The operation's goal, Bunting wrote in an email, was to crack down not only on interstate cigarette trafficking, but also related crimes. The Virginia Crime Commission, for example, recently said cigarette smuggling not only deprives states of tax revenue, but is sometimes tied to cigarette counterfeiting and organized crime.
"The Hampton Police Division agreed to participate in the operation with the intentions of tying illegal cigarette sales to violent criminal activity, specifically illegal firearms crimes, taking place within the City of Hampton," Bunting wrote. "These goals were discussed at the onset of the operation with ATF and U.S. Attorney's Office."
Jordan expressed a similar sentiment.
"This was not and never was a situation where we were focusing purely on the illegal cigarette trade," he said. " This all centered around how can we tie this kind of new breed of criminal activity and money laundering to drugs and guns coming back and affecting our community."
The undercover company was initially registered as "Olde Town Smokes." A post office box was set up at a UPS Store near the AMC movie theater off Big Bethel Road. A warehouse was leased on Mingee Drive, off Aberdeen Road, not far from Copeland Industrial Park.
"Coming in mid-September 2010 I will be opening a warehouse conveniently (located) off I-64 and I-664," said one online advertisement posted by an ATF agent. "I try to accommodate all requests, but request orders are 50 cartons or more."
In a signal that the cigarettes were being sold tax-free, the ad said that "state tax stamps are available upon request for an additional cost."
The ATF — which purchased cigarettes from Richmond-based Philip Morris at a substantial discount — stocked the warehouse and covered the initial warehouse lease. No Hampton tax dollars were put into the operation, Bunting said, save for the salaries of the handful of officers involved.
Customers soon began coming to the warehouse. After loading their purchases into their vehicles, they would get back onto Interstate 664 and head home.
The joint operation lasted only four months before Hampton police officers learned in October 2010 that the ATF agent partnering with them on the case was corresponding with a customer on the side. Hampton reported the matter to the ATF. The agent was later found guilty on five counts, including embezzlement, and sentenced to 37 months in federal prison.
The ATF immediately backed out of the operation, but Hampton continued the undercover effort.
Who has oversight?
As for who approved the expenses, Jordan said he got involved on some "major expenditures" that "only I could authorize," but let what he termed "day-to-day" expenses be handled by other staffers. "I didn't sign off on everything they did, no," he said.
Bunting would not tell the Daily Press whether she or the city's finance director, Karl S. Daughtrey — or anyone outside of the police department — were aware of Blue Water Tobacco's bank account or approved its expenses.
Bunting wrote that the police division hired an accounting firm to train the officers in the use of accounting software and money handling procedures, and that officers "were expected" to adhere to city policies on expenditures. "There was a goal from the outset to ensure that best accounting principles were followed," she wrote.
But the Hampton City Council — the board that approves the annual police and city-wide budget — was not notified about the cigarette operation until months after it ceased, several City Council members told the Daily Press.

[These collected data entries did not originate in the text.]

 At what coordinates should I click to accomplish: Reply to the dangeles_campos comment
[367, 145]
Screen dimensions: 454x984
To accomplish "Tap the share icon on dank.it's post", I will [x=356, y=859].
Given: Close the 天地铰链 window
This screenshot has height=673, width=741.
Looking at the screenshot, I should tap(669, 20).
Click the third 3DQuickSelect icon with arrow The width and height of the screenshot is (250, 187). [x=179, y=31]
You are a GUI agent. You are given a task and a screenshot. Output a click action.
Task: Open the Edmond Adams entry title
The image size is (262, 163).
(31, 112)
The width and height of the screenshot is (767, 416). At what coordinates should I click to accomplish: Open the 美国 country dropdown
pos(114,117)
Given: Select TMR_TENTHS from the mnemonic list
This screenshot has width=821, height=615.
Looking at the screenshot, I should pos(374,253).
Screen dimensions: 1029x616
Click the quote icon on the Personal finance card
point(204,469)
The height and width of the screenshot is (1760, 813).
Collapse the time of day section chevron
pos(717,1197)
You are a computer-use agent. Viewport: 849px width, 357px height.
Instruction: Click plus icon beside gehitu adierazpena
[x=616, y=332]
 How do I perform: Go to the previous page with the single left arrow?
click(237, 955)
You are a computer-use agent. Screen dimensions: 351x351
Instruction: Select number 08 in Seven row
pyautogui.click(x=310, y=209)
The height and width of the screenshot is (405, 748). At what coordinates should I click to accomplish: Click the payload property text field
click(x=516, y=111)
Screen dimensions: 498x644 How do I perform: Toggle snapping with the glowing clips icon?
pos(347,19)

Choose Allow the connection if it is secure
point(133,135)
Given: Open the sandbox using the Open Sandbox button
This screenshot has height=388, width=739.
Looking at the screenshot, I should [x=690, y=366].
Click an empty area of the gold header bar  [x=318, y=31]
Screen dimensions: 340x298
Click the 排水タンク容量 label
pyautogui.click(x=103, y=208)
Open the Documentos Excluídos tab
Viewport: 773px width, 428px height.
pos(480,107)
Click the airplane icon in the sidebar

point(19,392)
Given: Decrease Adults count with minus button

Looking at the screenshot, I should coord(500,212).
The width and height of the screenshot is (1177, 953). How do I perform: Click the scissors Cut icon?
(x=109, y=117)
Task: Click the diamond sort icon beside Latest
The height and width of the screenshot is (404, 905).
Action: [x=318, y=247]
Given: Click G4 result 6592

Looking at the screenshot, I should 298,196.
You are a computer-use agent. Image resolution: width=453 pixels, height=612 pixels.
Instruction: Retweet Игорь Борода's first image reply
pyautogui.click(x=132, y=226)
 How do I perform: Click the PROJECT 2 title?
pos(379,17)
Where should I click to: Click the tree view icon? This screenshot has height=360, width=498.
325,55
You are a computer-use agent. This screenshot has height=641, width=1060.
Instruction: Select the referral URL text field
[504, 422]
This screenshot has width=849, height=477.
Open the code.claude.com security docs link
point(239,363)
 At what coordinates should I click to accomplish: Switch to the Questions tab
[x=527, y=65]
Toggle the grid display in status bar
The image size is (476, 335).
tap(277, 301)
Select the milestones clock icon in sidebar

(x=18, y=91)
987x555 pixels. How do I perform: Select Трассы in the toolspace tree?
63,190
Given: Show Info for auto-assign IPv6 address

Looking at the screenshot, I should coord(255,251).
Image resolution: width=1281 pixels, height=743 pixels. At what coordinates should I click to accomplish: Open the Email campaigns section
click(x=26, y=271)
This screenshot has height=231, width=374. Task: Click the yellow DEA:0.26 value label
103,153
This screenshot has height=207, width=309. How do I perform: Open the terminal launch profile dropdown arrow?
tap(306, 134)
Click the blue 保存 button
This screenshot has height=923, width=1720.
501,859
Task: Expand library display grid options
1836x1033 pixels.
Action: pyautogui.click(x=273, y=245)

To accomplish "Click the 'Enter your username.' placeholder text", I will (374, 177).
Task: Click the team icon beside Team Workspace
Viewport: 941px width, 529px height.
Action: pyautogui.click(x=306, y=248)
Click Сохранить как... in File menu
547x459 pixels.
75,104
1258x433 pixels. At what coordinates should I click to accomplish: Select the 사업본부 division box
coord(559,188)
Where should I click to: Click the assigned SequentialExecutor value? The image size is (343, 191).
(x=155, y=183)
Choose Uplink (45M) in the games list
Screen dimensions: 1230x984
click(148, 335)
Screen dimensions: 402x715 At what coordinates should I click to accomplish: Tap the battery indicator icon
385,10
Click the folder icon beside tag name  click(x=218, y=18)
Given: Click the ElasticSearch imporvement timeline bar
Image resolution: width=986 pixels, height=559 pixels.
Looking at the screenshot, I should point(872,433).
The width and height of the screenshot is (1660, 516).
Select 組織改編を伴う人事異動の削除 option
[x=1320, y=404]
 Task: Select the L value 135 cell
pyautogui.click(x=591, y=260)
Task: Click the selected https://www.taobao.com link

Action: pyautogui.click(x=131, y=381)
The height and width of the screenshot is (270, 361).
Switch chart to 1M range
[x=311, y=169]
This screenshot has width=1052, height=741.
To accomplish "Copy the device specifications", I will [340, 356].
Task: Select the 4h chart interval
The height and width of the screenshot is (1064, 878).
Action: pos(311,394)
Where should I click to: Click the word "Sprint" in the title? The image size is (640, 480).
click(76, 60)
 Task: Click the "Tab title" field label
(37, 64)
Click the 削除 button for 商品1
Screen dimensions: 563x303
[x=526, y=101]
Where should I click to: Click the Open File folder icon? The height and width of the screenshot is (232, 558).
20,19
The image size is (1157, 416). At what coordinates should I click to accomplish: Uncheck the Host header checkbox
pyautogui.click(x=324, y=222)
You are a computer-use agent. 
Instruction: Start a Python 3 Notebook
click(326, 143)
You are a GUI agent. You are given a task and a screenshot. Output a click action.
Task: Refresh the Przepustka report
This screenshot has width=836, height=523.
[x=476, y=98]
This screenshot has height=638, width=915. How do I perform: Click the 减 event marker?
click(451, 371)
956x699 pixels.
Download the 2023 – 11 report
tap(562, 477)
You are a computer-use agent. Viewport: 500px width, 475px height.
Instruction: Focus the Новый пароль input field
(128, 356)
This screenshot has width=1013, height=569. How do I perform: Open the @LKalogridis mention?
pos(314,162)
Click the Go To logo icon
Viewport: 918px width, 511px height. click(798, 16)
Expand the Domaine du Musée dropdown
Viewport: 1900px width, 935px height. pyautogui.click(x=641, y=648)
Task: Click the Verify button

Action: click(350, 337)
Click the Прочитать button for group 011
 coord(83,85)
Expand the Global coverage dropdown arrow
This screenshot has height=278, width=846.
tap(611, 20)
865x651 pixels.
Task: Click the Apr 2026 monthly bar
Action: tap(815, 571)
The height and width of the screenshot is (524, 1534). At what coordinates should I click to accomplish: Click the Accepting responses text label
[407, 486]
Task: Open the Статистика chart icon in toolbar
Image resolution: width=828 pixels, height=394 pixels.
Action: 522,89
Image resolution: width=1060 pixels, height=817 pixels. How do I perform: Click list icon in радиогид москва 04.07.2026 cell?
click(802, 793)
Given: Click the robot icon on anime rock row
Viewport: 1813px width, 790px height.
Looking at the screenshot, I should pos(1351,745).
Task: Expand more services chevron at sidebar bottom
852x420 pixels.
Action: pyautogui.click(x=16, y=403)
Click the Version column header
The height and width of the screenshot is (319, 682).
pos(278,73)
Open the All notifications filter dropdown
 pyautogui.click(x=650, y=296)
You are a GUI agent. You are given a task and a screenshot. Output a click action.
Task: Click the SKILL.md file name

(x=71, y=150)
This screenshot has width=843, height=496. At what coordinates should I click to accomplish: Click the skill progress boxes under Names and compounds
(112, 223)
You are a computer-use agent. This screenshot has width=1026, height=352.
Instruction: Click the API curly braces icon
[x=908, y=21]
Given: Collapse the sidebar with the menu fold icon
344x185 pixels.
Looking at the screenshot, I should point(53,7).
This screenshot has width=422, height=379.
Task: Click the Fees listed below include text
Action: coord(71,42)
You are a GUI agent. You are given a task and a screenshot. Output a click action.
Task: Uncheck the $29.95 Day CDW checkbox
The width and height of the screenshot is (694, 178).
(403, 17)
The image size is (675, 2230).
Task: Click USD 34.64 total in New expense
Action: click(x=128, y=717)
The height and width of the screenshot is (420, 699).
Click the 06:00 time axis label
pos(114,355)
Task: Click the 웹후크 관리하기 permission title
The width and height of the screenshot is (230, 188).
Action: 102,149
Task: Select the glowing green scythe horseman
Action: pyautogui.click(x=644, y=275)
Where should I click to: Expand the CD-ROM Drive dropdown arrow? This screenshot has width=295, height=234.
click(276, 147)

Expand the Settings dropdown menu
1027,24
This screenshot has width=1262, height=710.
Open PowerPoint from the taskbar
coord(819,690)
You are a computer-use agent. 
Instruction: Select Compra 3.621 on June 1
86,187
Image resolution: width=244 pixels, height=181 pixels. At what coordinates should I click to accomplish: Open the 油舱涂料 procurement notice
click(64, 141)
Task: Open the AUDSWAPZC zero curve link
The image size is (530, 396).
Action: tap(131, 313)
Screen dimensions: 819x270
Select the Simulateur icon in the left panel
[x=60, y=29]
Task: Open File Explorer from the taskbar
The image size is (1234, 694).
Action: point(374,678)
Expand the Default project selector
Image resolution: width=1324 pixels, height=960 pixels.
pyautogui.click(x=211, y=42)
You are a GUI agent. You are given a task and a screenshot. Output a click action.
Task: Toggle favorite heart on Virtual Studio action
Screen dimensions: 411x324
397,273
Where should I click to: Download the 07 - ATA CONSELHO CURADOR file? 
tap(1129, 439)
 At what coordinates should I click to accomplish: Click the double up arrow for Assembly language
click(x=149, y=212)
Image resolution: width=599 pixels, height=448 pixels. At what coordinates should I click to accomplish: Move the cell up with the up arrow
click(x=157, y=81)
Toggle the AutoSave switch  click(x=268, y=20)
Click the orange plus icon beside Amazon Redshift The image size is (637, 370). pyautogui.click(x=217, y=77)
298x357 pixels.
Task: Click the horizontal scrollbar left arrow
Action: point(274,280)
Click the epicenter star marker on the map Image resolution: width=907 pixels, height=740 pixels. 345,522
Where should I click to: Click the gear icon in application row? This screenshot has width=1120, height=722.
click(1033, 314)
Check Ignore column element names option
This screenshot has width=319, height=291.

They were first apprised of the operation by way of Hudson's email on Aug. 1, which was sent the night before the Daily Press published a story about the three officers being placed on leave.
Even then, the details provided to the council were scarce. Several council members said they were not told, for example, about the Blue Water Tobacco checking account containing more than $718,000.
"City Council is not normally briefed on operational details of police business or day-to-day operations of most city departments," Bunting wrote in an email. She said it was the City Council's job to set "broad policies" and her and her staff's job "to implement those policies and strategic vision."
"I appreciate that you'd like to know more, but I'm sure you understand that it's not appropriate to discuss matters that are under internal investigation until that process is concluded," Bunting wrote.
Bunting also asserted that answering questions about the case could compromise undercover operations and therefore "would not be in the public interest."
"We — and other law enforcement agencies — do not release details of undercover operations for at least three reasons," Bunting wrote. "It would jeopardize the safety of the officers involved; it would jeopardize related ongoing investigations by other agencies and/or jurisdictions; and it would jeopardize future Hampton undercover efforts on others by sharing details on how such probes work."
As part of the internal investigation into the officers' conduct, one of the department's highest-ranking officers, Maj. Kenneth R. "Randy" Seals — a 28-year department veteran — has been on paid leave for more than seven months.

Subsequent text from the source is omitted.